第8話
大陸の西緯に、ギタールという港町がある。活気のある大きな町で、代々の領主は王族の外戚にあたり、高台には水平線が一望できる幾何学模様が美しいヨンソン城が建つ。海からの交易品や職人文化が見どころのひとつだが、かつて、原野だった地を開拓した土着勢力が住みつき、西陽がかたむくころ、町の一区画は物騒な雰囲気に変わる──。
エンドレ城、春。
「え? ユグムさまがお仕事ですか?」
「うん。ぼくとリューベックに、なにかできそうな仕事があれば、紹介してほしいんだ」
成人年齢を過ぎてまもなく、ユグムは働きたい意思をダンテスに伝えた。日中は城を留守にすることが多いグウェンに代わり、従騎士のダンテスは、ユグムの話し相手となる気さくな青年だった。掃除用具を抱えて立ちどまるダンテスは、廊下をすれちがう先輩騎士へ頭をさげて挨拶すると、ユグムの背後にたたずむリュベクを、ちらッと見た。

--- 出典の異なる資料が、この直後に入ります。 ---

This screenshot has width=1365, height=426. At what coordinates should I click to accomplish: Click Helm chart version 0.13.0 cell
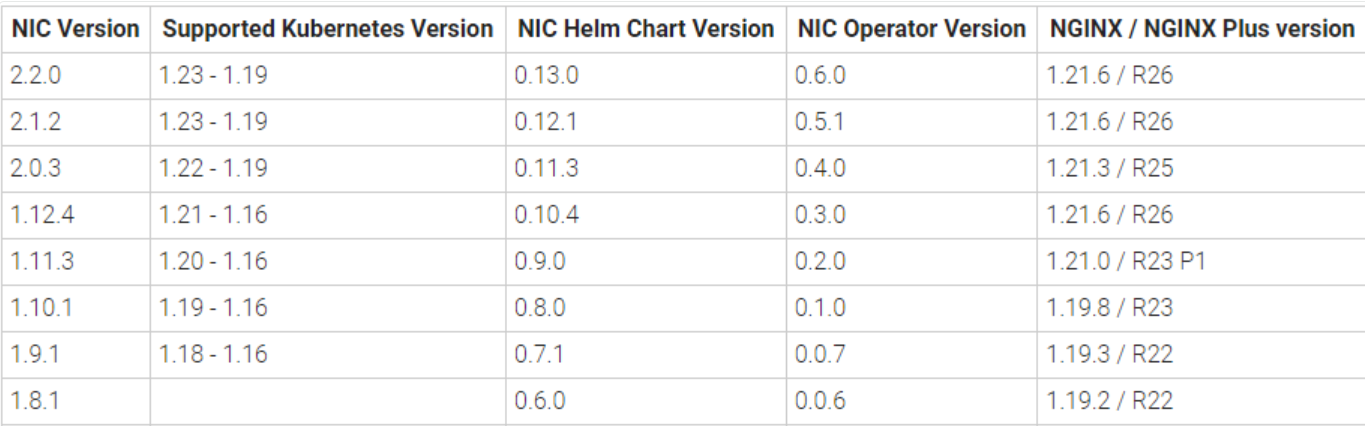click(546, 75)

やや世間知らずな貴族の少年と、無表情で隻眼の男とは、なかなか難しい組み合わせである。「ええっと……」すぐには思いつかず、ダンテスが口ごもると、めずらしくグウェンが登場した。
「やあ、ユグム、おはよう」
「グウェンさん、おはようございます!」
「リュベクも、おはよう」
朝の見まわりを終えて帰還したグウェンは、軽く会釈するだけのリュベクを見て、くすッと笑みをこぼし、ユグムの脇へ歩み寄った。「グウェンさま、おはようございます!」と敬礼するダンテスに、小さくうなずく。
「どうしたの、ユグム。こんなところで立ち話かい」
「実は、ぼくたち、働こうと思って……」
「働く? お金が必要ならば、わたしが用立てよう」
「あ、ありがとうございます。でも、だいじょうぶです。ぼく、やっと十六歳になったので、生活費くらい、じぶんで稼がせてください」
体力不足は否めないが、いつか旅にでる資金を貯める必要がある。ユグムに力仕事は無理だとしても、リュベクならば問題ないだろう。

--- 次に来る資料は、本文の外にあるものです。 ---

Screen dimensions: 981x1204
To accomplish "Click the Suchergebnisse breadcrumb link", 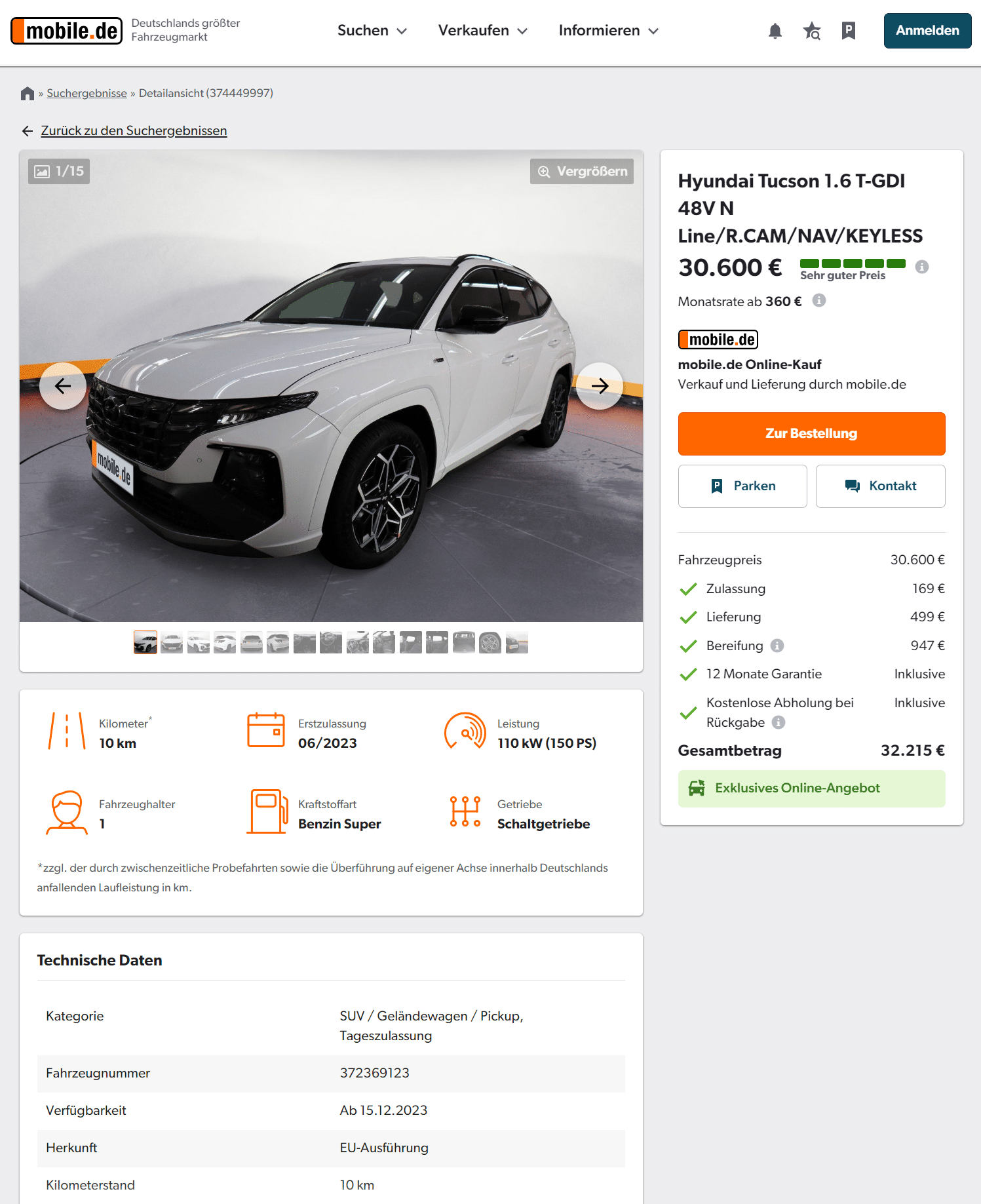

「どうしましょう、グウェンさま」とダンテスが意見を求めると、騎士長は数秒ほど考えたのち、「わかったよ。ついておいで」と歩きだす。グウェンはユグムの誕生日を承知していたが、ヒンメルの町に身をおく事情を配慮して、盛大な祝辞は控えた。ただし、夕食の献立に焼き菓子や新鮮な果物を添えるなどして、少年の成長を密かに祝った。
「あれ、ここって……」
グウェンに案内された場所は、地下の倉庫だった。
「少し地味な仕事になるけれど、きみたちふたりに、倉庫番をお願いしたい」
エンドレ城の地下倉庫には食材も保存されているため、黴が発生したものや、変色したものは廃棄対象となる。処分した食材を台帳に記して、新しいものを町で調達し、棚へ補充する。床掃除や、予備の武器と防具の手入れなど、たしかに地味ではあるが、買いだしのさい、ついでに町を散策できるため、気分転換も可能だった。
「床の掃除は、週にいちどで充分だよ。町を出歩くときは、かならずリュベクにお金を持たせること。なかには、悪巧みをする盗人もいるから気をつけるように」
倉庫番の仕事をひき受けたユグムは、町へでかけたとき、もうひとつの仕事を見つけ、小さな酒場で下働きを始めた。調理場での皿洗いが主な作業につき、客と顔を合わせることはなく、リュベクは酒樽の積みおろしや老朽化した屋根の修理などの雑用に、こき使われた。
「ユグム、これを塗っておけ」
洗剤による手荒れがひどくなっていたユグムに、リュベクが軟膏を差しだした。ベッドのうえで寝間着に袖をとおすユグムは、「これ、どうしたの?」と首をかしげた。
「市場で見つけて、買っておいた」
薬用と書いてある容器を受けとり、さっそく蓋をあけて指に塗りこんだ。いつのまに買ったのだろうと思いつつ、礼を述べて眠りにつくユグムは、来年の春、十八歳の誕生日を迎える。そのときには、ヒンメルの町をでる資金も貯まる予定だ。
ユグムの旅路に、どんな物事が待ち受けているのか、リュベクは半ば危ぶみつつ、懸念をおし秘めて傍観した。